Jonathan Evans

No. 45
- Position: Fullback

Personal information
- Born: October 10, 1981 (age 44) Dallas, Texas, U.S.
- Listed height: 6 ft 1 in (1.85 m)
- Listed weight: 245 lb (111 kg)

Career information
- High school: Duncanville (TX)
- College: Baylor
- NFL draft: 2005: undrafted

Career history
- Dallas Cowboys (2005)*; San Diego Chargers (2006)*; → Berlin Thunder (2006); Tennessee Titans (2007)*; Buffalo Bills (2007–2008)*; Washington Redskins (2009)*; Houston Texans (2009)*; Washington Redskins (2009)*;
- * Offseason and/or practice squad member only

= Jonathan Evans (American football) =

American football player (born 1981)

Jonathan Blake Evans (born October 10, 1981) is a former professional football player and American minister who is the lead pastor at Oak Cliff Bible Fellowship in Dallas, Texas.

Evans played for the Virginia Destroyers of the United Football League. He was signed by the Dallas Cowboys as an undrafted free agent in 2005. He played college football at Baylor.

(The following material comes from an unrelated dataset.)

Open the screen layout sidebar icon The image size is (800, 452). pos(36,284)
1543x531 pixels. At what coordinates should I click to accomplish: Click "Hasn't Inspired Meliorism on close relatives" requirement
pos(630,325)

Evans has also been a member of the San Diego Chargers, Tennessee Titans, Buffalo Bills, Houston Texans and Washington Redskins. He is the son of noted Christian author, speaker, and pastor Dr. Tony Evans.

He serves as chaplain for the Dallas Cowboys and as a motivational speaker, especially to youth. He is the son of Christian author, radio host and pastor Dr. Tony Evans.